20 Mar ÇARŞAMBA VE SULTAN SELİM CAMİİ
Bir Başka İstanbul
İstanbul’un en eski ve tarih bakımından en zengin semtlerinden biri Çarşamba. Devasa Sultan Selim Camii, Aspar Sarnıcı (Çarşamba Çukurbostanı, diğeri ise Fındıkzade Çukurbostanı olarak da anılan Hagios Mokios Sarnıcı), Sultan Sarnıcı ilk akla gelenlerden. Hem binaları, hem de insanların yaşam tarzları ile bir zaman yolculuğuna hoşgeldiniz…
Fatih’in arka kısımları ve Haliç kıyıları arasına sıkışmış bu bölgenin ev sahipliğini yaptığı mimari eser sayısı çok fazla. Fatih’in hemen yanında, ama Fatih’ten daha muhafazakar olan Çarşamba, günümüzde yoğun dinsel ve geleneksel hayatın merkezi konumunda. Adının kaynağı olarak anlatılan iki farklı hikaye var; İstanbul’un fethinden sonra, bölgenin Osmanlılaştırılması kapsamında, Fatih, Karadeniz–Çarşamba’dan getirdiği insanları buraya yerleştirmiş ve semt Çarşamba adını almış. Diğer bir söylence ise, her Çarşamba günü kurulan pazarın semte adını verdiği şeklinde. Bir zamanlar bağları bahçeleri bol olan semt, XIX. yüzyıl sonlarında İstanbul’daki diğer semtler gibi, yapılaşmadan nasibini almaya başlamış ve bugün ziyaretçilerini beton yığınları içinde karşılayan bir bölgeye dönüşmüş. Adının Deuteron olduğu Bizans döneminde çok sayıda manastır ve kilise yapılmış burada. Osmanlı İmparatorluğu zamanında ağırlıklı olarak hocaların ve ulemanın yaşadığı semtte çok sayıda cami, medrese ve türbe inşa edilmiş. Yangınlara, depremlere ya da insanların kıymet bilmezliğine direnip günümüze ulaşabilmeyi başarmış olanlar, kendi alanlarının tartışmasız şaheserleri arasında. Çarşamba, kadınların kara çarşafla, erkeklerin de kalın çember sakalları ve cübbeleriyle dolaştığı bir semt. Burada yaşayanların çoğu, Nakşibendi tarikatının bir kolu olan İsmail Ağa cemaati mensupları; cemaatin merkezi de İsmail Ağa Camii. Bu kitabı yazarken şehirde gitmediğimiz yer kalmadı, her sokağa daldık, çıktık. Bir tek bu bölgede dolaşırken çekindik.

——————

## Alıştırma A
Çarşamba metnine göre Osmanlı döneminde semtte çok sayıda inşa edilen yapı türlerini lütfen sıralayın.
## Alıştırma B
Çarşamba metnini son cümlenin ardından birkaç cümleyle sürdürün.
Liste bu çalışmada hiçbir rol oynamıyor.

## Öğe koordinat verileri
——————

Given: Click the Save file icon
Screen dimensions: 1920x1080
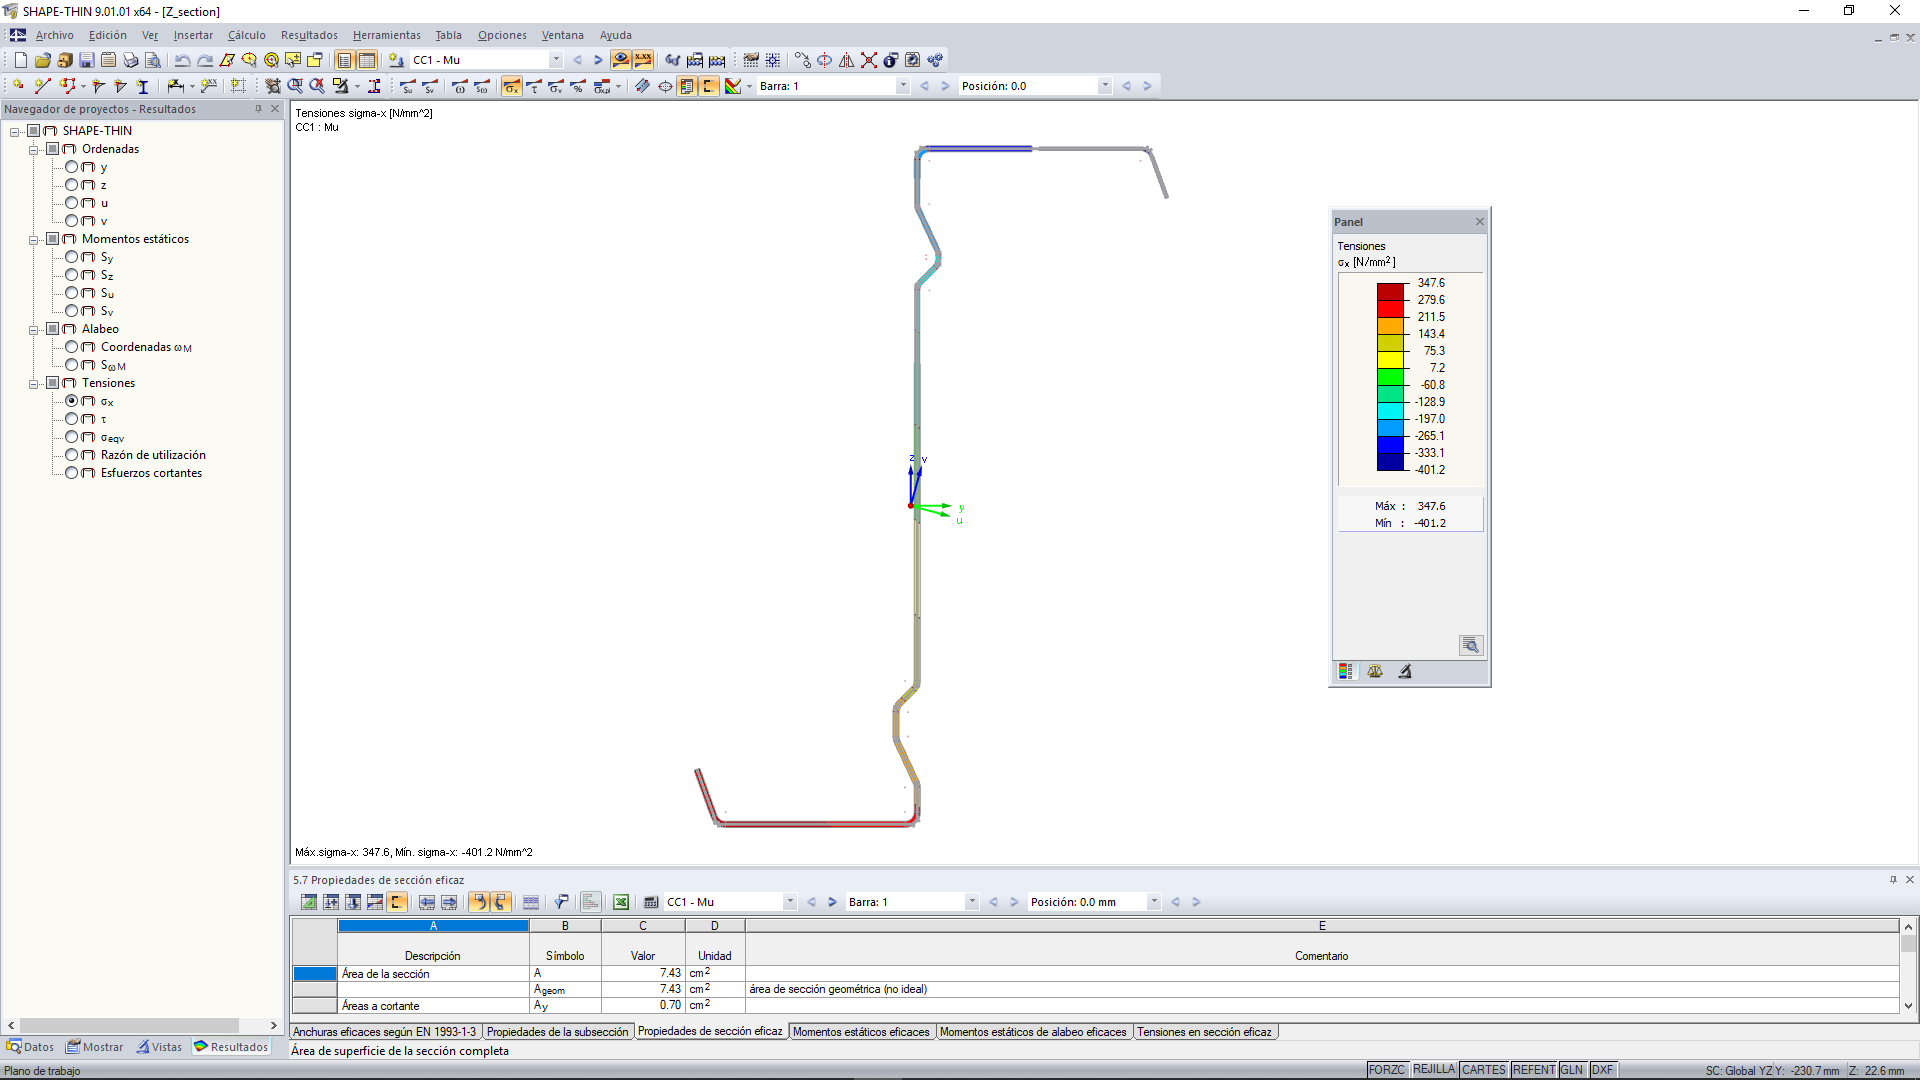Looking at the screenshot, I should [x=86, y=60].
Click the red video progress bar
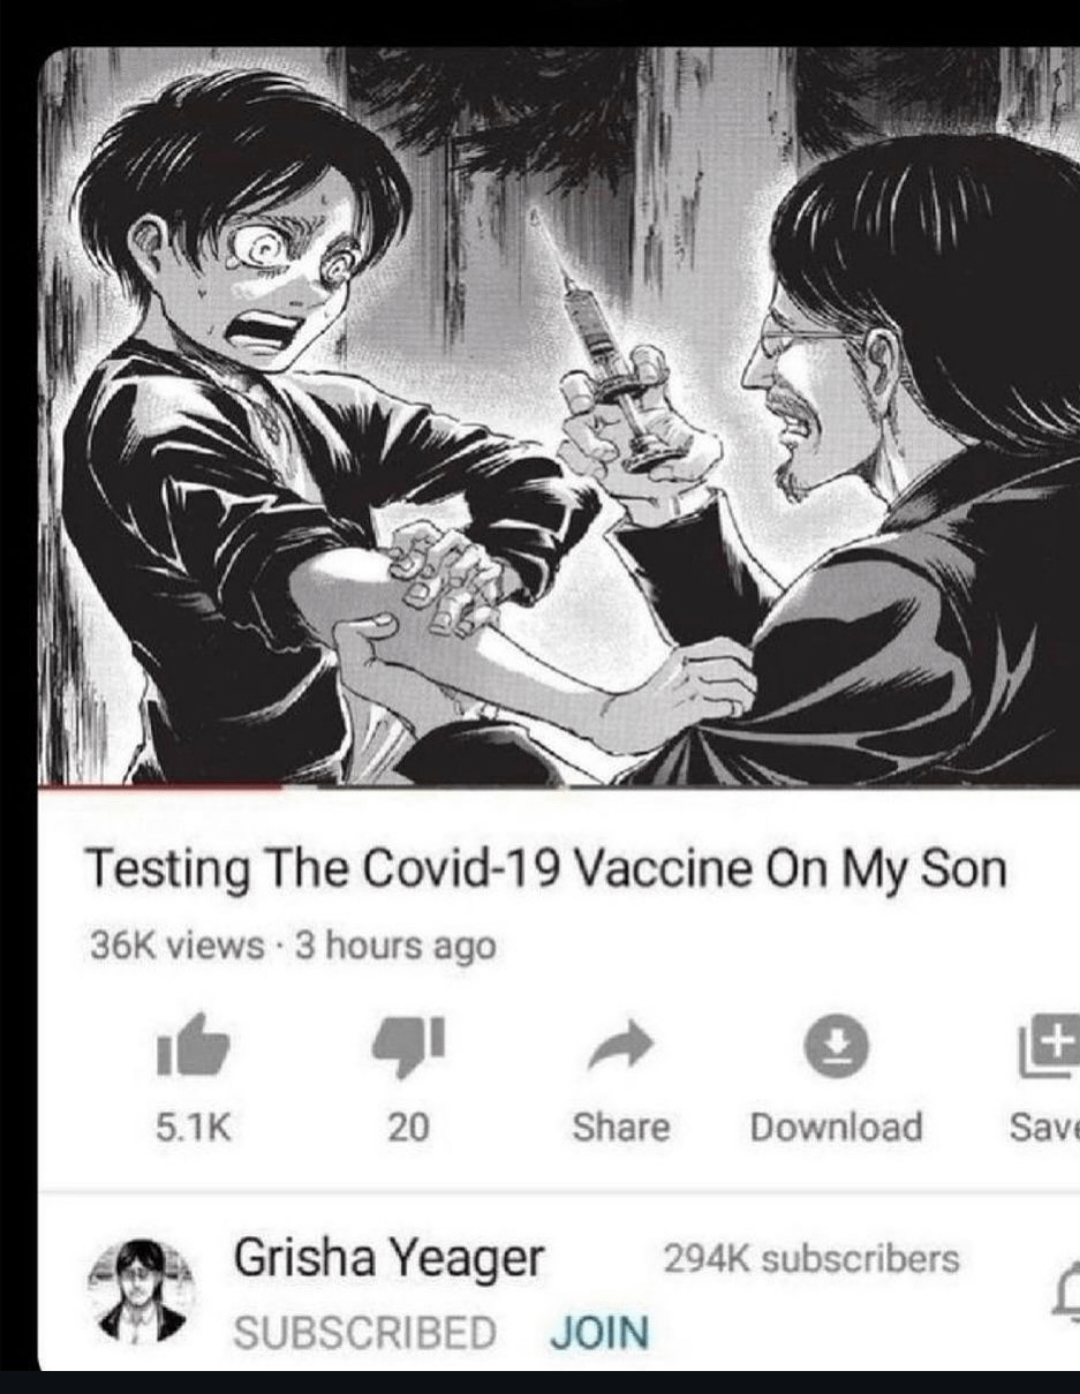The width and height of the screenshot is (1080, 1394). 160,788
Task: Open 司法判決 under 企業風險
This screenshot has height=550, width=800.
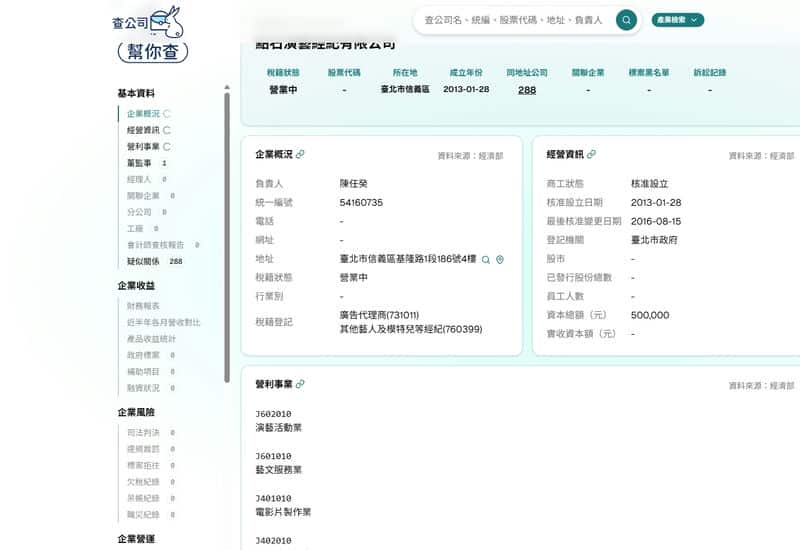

——————

## Cevap A
Cami, medrese ve türbe.

## Cevap B
Sultan Selim Camii
İstanbul’un en güzel camilerinden biri olmasına rağmen az tanınır bu sade yapı. Yedi tepeli şehrin beşinci tepesinin üzerine sadeliğin verdiği bir asaletle kurulan cami, yedi Selatin (Sultan) camiinden biri. Kanuni Sultan Süleyman tarafından babası Yavuz Sultan Selim için yaptırılmış. Yavuz Sultan Selim’in ölümünden önce bu binayla ilgili çalışmalara başladığı da tahminler arasında. İznik çinileriyle dekore edilmiş bu zarif caminin adı, Mimar Sinan’a ait eserlerin listelendiği “Tezkere” de (Tezkiret ül Bünyan) geçmese de kimileri tarafından Sinan’ın yapıtı olarak kabul görmüş. Evliya Çelebi camiden Sinan’ın eseri olarak söz etmiş. Camide padişahlığı zamanında Osmanlı İmparatorluğu’nun sınırlarını iki katına çıkaran Yavuz Sultan Selim’in (1512-20) Sinan tarafından yapılan türbesi görülebilir.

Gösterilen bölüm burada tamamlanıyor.